Task to complete
Reproduce, exactly and in full, only the lines below from the one containing "This screenshot has height=741, width=1568." through the one containing "Click the green".

Items from a dataset
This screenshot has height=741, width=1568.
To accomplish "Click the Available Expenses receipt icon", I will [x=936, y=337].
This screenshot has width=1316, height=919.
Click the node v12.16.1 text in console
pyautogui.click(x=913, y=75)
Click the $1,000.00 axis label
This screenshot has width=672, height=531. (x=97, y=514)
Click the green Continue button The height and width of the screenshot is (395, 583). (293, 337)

--

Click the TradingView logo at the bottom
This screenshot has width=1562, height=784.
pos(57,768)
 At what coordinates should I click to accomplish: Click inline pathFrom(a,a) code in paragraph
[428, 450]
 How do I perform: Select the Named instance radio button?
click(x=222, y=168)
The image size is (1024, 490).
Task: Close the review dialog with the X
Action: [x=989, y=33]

Your response
This screenshot has height=741, width=1568.
To accomplish "Click the Available Expenses receipt icon", I will [x=936, y=337].
This screenshot has width=1316, height=919.
Click the node v12.16.1 text in console
pyautogui.click(x=913, y=75)
Click the $1,000.00 axis label
This screenshot has width=672, height=531. (x=97, y=514)
Click the green Continue button The height and width of the screenshot is (395, 583). (293, 337)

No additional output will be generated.